EXERCISE INPUTS
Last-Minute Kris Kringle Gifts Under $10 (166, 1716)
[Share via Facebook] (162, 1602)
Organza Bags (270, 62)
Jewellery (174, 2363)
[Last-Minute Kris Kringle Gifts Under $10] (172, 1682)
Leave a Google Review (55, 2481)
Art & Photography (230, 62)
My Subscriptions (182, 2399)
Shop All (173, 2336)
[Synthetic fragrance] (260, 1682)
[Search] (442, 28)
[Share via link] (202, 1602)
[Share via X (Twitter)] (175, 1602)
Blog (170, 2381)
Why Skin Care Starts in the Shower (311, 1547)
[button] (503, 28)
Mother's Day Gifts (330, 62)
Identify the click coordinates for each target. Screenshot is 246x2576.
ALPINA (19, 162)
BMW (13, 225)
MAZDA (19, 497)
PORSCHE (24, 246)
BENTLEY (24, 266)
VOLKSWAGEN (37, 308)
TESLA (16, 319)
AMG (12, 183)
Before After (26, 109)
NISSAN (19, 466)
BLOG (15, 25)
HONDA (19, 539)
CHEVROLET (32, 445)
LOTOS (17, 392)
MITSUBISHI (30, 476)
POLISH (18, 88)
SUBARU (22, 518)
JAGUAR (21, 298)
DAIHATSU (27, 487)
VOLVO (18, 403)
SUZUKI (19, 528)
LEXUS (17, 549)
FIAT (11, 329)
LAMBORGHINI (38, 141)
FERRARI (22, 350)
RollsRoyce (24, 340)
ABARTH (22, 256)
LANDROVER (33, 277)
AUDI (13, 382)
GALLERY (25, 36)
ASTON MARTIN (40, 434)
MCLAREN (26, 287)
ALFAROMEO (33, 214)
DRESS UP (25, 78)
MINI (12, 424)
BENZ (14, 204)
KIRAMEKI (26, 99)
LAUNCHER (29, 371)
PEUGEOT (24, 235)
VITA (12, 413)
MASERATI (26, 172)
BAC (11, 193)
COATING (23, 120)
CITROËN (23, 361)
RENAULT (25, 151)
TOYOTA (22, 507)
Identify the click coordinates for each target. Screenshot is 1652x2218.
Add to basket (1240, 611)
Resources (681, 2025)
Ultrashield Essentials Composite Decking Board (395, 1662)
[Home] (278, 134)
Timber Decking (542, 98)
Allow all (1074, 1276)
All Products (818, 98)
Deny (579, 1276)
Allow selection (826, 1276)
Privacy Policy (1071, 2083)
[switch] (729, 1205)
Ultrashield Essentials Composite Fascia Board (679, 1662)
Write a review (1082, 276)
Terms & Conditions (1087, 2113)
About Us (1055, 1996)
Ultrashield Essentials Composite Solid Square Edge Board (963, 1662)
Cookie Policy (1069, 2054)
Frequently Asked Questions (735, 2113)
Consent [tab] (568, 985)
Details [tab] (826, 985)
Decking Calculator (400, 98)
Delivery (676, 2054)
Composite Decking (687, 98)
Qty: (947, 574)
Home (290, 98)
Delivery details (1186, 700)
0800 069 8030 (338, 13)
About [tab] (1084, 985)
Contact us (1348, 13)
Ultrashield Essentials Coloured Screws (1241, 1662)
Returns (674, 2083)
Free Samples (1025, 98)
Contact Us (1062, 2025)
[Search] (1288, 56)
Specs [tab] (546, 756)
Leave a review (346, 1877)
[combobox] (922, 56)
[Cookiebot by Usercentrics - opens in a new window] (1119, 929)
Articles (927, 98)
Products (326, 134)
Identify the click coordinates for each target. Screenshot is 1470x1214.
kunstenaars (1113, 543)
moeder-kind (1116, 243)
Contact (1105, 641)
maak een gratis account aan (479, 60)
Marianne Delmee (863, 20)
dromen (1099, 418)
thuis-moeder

ABOUT THIS EXERCISE
Everything from the first line of the material through the line containing "RENAULT (25, 151)" is to be printed exactly; lines after that are to be left out.

SOLUTION TO THE EXERCISE
Last-Minute Kris Kringle Gifts Under $10 (166, 1716)
[Share via Facebook] (162, 1602)
Organza Bags (270, 62)
Jewellery (174, 2363)
[Last-Minute Kris Kringle Gifts Under $10] (172, 1682)
Leave a Google Review (55, 2481)
Art & Photography (230, 62)
My Subscriptions (182, 2399)
Shop All (173, 2336)
[Synthetic fragrance] (260, 1682)
[Search] (442, 28)
[Share via link] (202, 1602)
[Share via X (Twitter)] (175, 1602)
Blog (170, 2381)
Why Skin Care Starts in the Shower (311, 1547)
[button] (503, 28)
Mother's Day Gifts (330, 62)
Identify the click coordinates for each target. Screenshot is 246x2576.
ALPINA (19, 162)
BMW (13, 225)
MAZDA (19, 497)
PORSCHE (24, 246)
BENTLEY (24, 266)
VOLKSWAGEN (37, 308)
TESLA (16, 319)
AMG (12, 183)
Before After (26, 109)
NISSAN (19, 466)
BLOG (15, 25)
HONDA (19, 539)
CHEVROLET (32, 445)
LOTOS (17, 392)
MITSUBISHI (30, 476)
POLISH (18, 88)
SUBARU (22, 518)
JAGUAR (21, 298)
DAIHATSU (27, 487)
VOLVO (18, 403)
SUZUKI (19, 528)
LEXUS (17, 549)
FIAT (11, 329)
LAMBORGHINI (38, 141)
FERRARI (22, 350)
RollsRoyce (24, 340)
ABARTH (22, 256)
LANDROVER (33, 277)
AUDI (13, 382)
GALLERY (25, 36)
ASTON MARTIN (40, 434)
MCLAREN (26, 287)
ALFAROMEO (33, 214)
DRESS UP (25, 78)
MINI (12, 424)
BENZ (14, 204)
KIRAMEKI (26, 99)
LAUNCHER (29, 371)
PEUGEOT (24, 235)
VITA (12, 413)
MASERATI (26, 172)
BAC (11, 193)
COATING (23, 120)
CITROËN (23, 361)
RENAULT (25, 151)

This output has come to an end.